D'abord, je suis nulle en informatique ! Voilà, c'est dit ! J'ai un problème : je suis sur Mac depuis 1 an. Tout marchait bien jusqu'à aujourd'hui et là, sans que je n'ai rien touché dans les préférences ou autres réglages, je ne peux plus envoyer de messages par entourage : erreur -17099. J'ai bien vu que d'autres avaient eu le même problème que moi sur ce forum, mais les réponses ne m'ont pas aidée. 

Par avance merci...


----------



## Aliboron (7 Décembre 2009)

Bonjour et bienvenue sur les forums de MacGénération !



babelutton a dit:


> D'abord, je suis nulle en informatique !


Ça arrive à des tas de gens, surtout au début 



babelutton a dit:


> Tout marchait bien jusqu'à aujourd'hui et là, sans que je n'ai rien touché dans les préférences ou autres réglages, je ne peux plus envoyer de messages par entourage : erreur -17099.


Comme on peut le voir sur la page d'erreurs de la FAQ MVP Entourage, c'est un code qui relaye un refus du serveur.
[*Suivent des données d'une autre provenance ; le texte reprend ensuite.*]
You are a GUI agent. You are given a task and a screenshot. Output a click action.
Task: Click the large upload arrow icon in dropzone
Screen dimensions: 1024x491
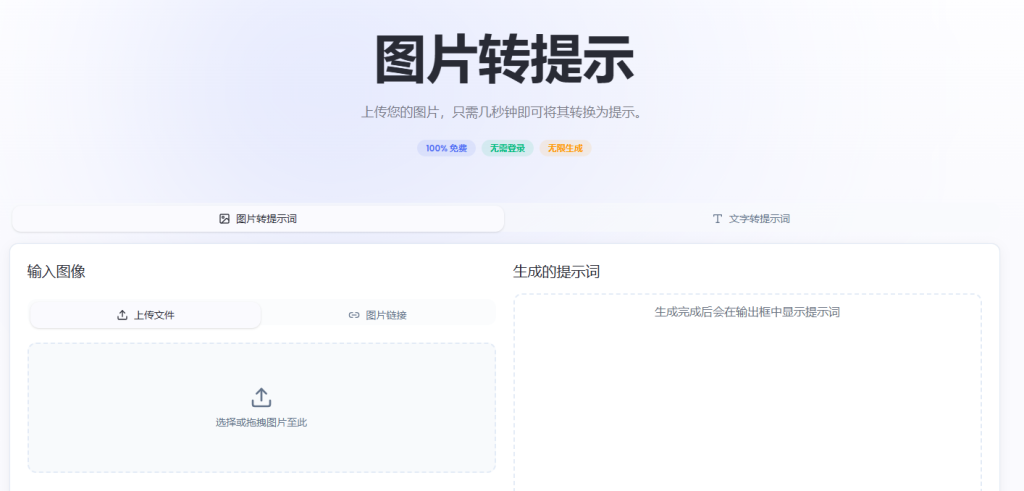point(261,397)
Comme ça se produit sans que tu aies modifié tes réglages il se peut que ce soit ton hébergeur (plus exactement son serveur SMTP) qui ait modifié quelque chose. Peut-être aussi est-ce simplement temporaire.

Il serait bon que tu donnes quelques précisions de ce point de vue. En particulier quel est ton FAI, quel serveur SMTP tu utilises pour l'envoi de messages. 

Vérifie aussi que ce n'est pas un message en particulier (par exemple envoyé à un trop grand nombre de destinataires pour être accepté par le serveur SMTP). Un message bloquant, tant qu'il reste dans la boîte d'envoi, fait l'objet d'une tentative d'envoi à chaque connexion et, s'il en résulte un refus, bloque du coup les autres messages (ils sont envoyés par ordre chronologique).


----------



## babelutton (8 Décembre 2009)

Vous êtes extraordinaire, vous ! Depuis que vous m'avez répondu, je n'ai rien fait, mais ça remarche !!! :love: Allez comprendre ... La prochaine fois que j'aurais une panne, je ne manquerai pas de faire appel à vous ! Merci beaucoup de m'avoir répondu.

Ok, mais la prochaine fois, faudra aussi penser à lire cette annonce "à lire avant de poster" (<- clic) en tête d'Applications, ça m'évotera de devoir déplacer le topic !


----------